Ce sont les signes crus – c’est-à-dire imaginés et projetés par un sentiment d’isolement et/ou de persécution – qui créent l’idée de sort, et le paraphe.


Ce n’est jamais, hélas, un malheur défini, net, dont une terminologie le précède. Il s’agit toujours d’un malheur brouillon, compliqué de points d’ombre : non-dits, dénis, mémoire absentée, désirs de confession perclus, timidités morbides, hontes. Et grandi, parce qu’abouché à d’autres sorts funestes contigus.


Quand exacerbé le système nerveux renverse la raison, toute guigne en redite, ressassée, ressentie avec outrance, est anoblie par le dit mauvais œil, puisque vue comme partie d’un tout nuisible et résolu.
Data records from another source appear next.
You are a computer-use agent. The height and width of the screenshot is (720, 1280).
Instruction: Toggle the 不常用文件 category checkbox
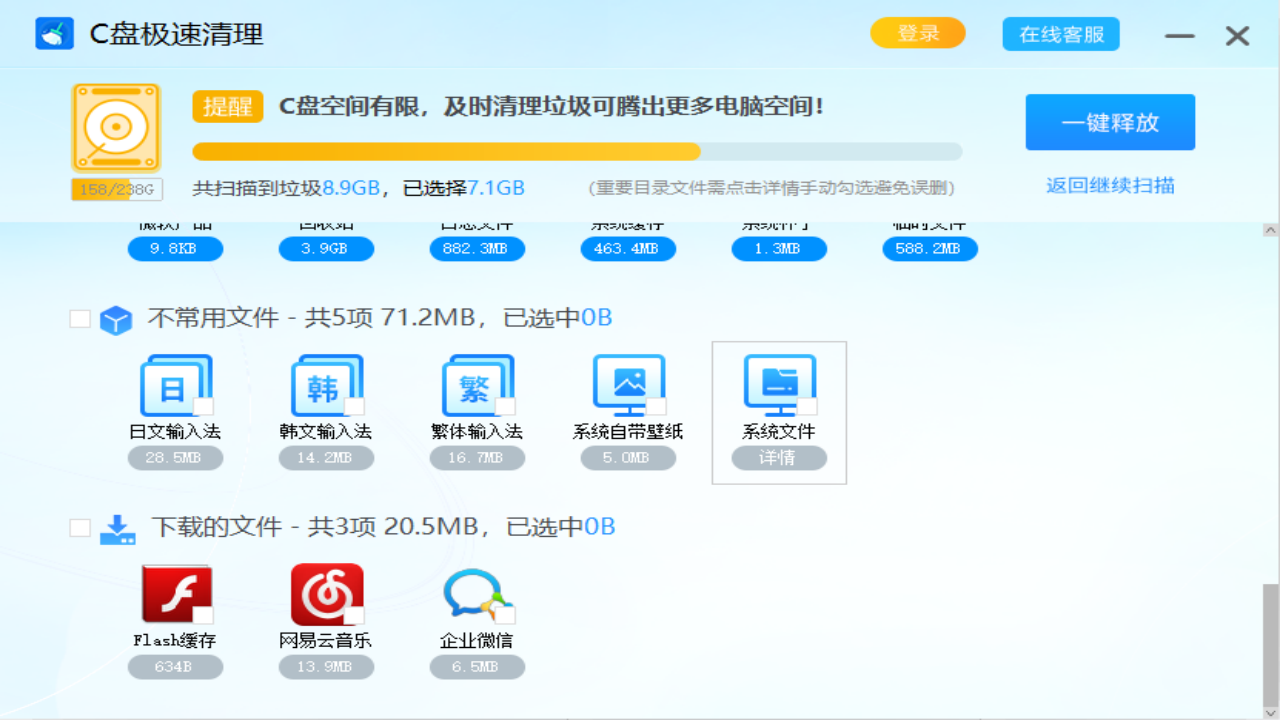(x=80, y=317)
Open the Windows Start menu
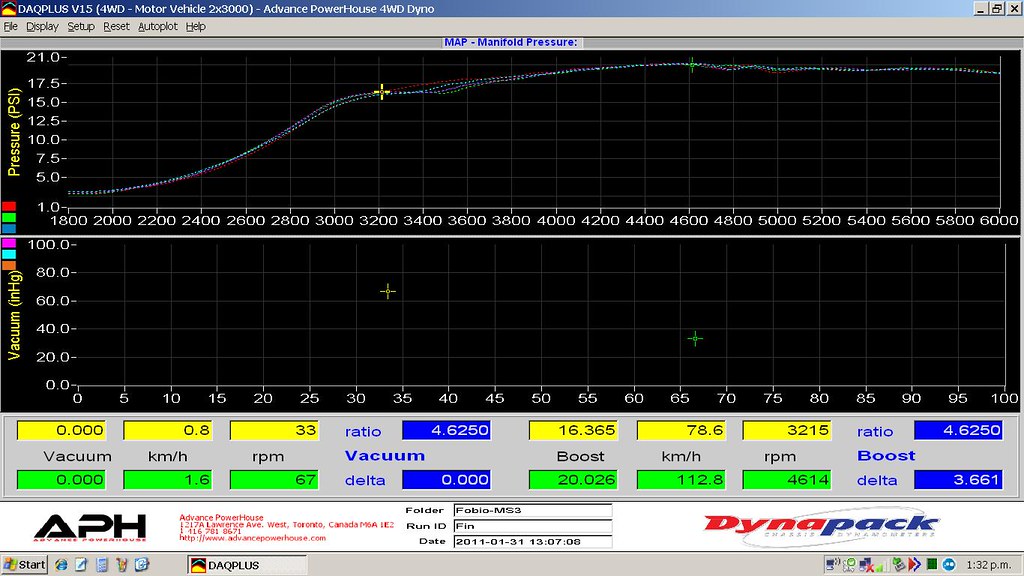The image size is (1024, 576). pyautogui.click(x=24, y=565)
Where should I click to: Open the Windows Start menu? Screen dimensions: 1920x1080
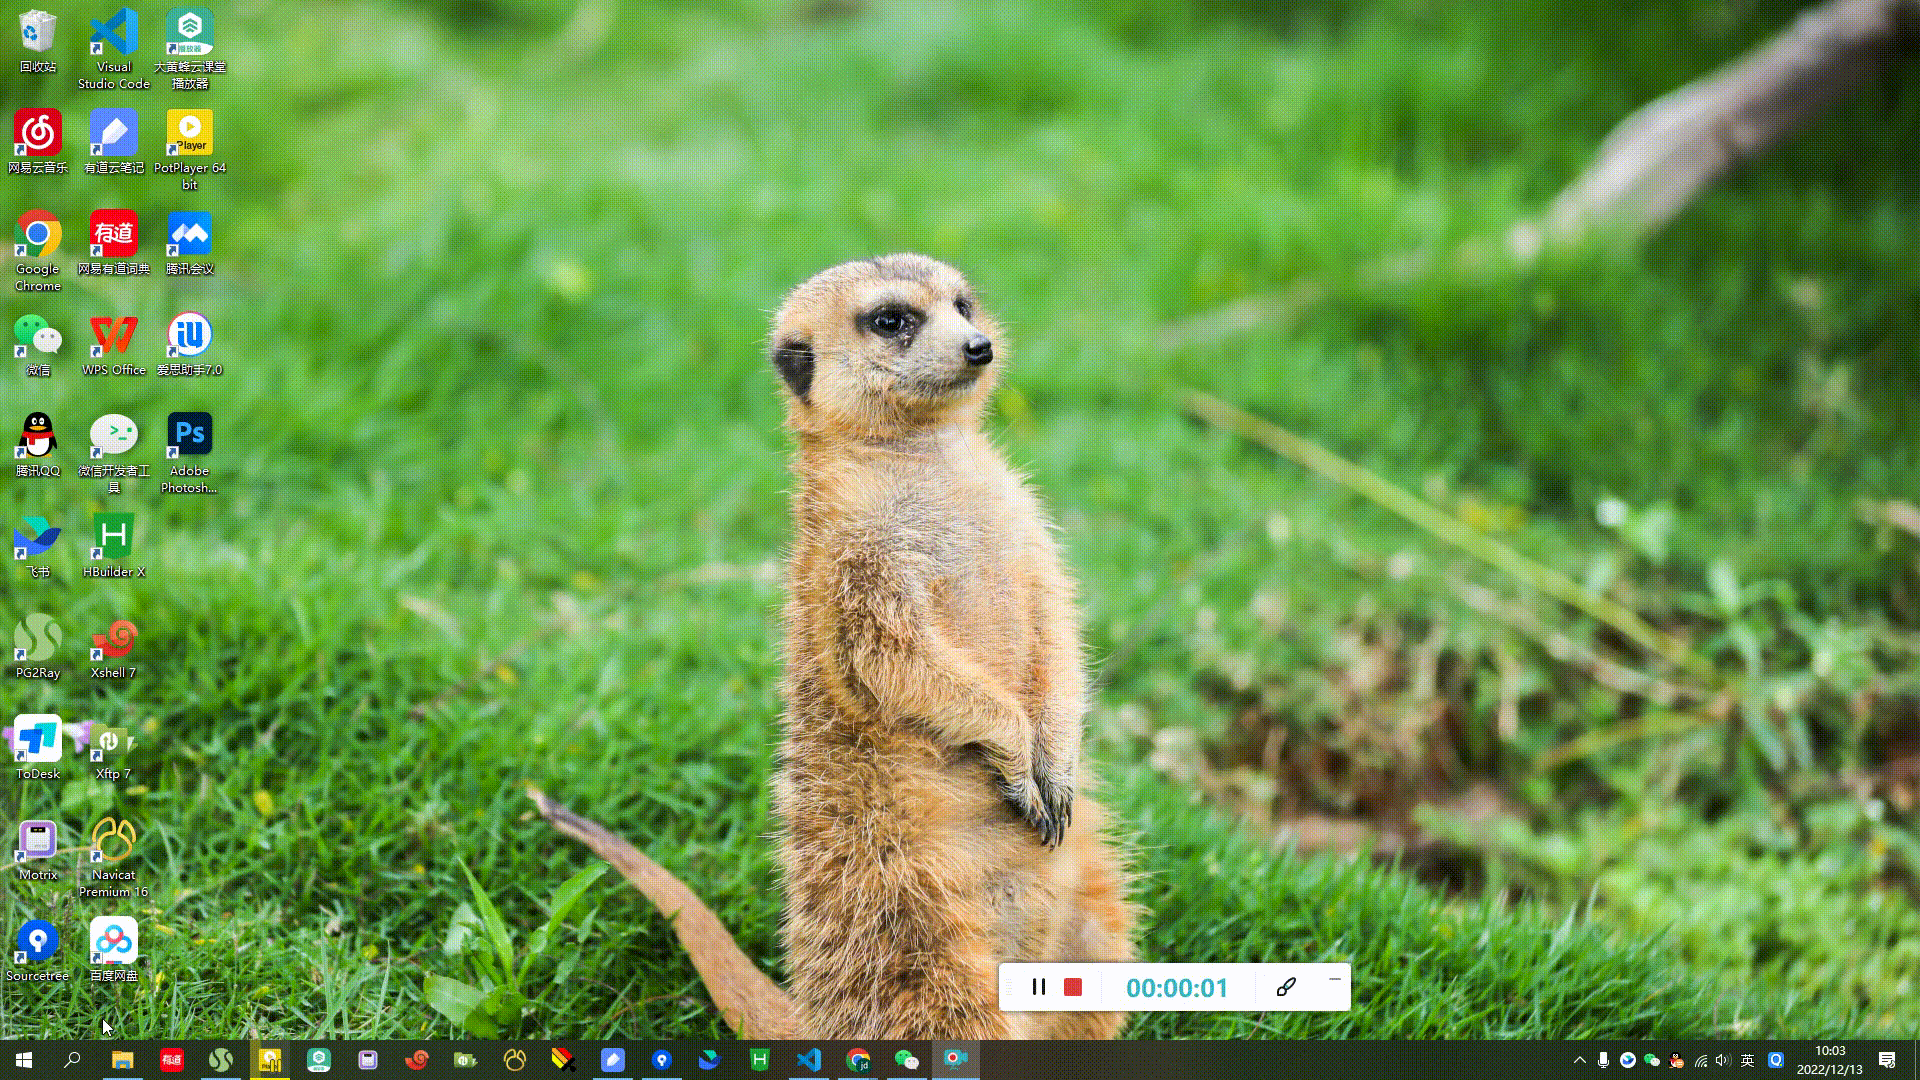click(24, 1060)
Alors la victime de ses propres nerfs – orientée par la hantise d'une persécution – se représente cette déveine tenace sous la conduite de ce qu’on nomme malédiction.


Cioran dit : Le meilleur moyen de consoler un malheureux est de l’assurer qu’une malédiction certaine pèse sur lui. Ce genre de flatterie l’aide à mieux supporter ses épreuves, l’idée de malédiction supposant élection, misère de choix.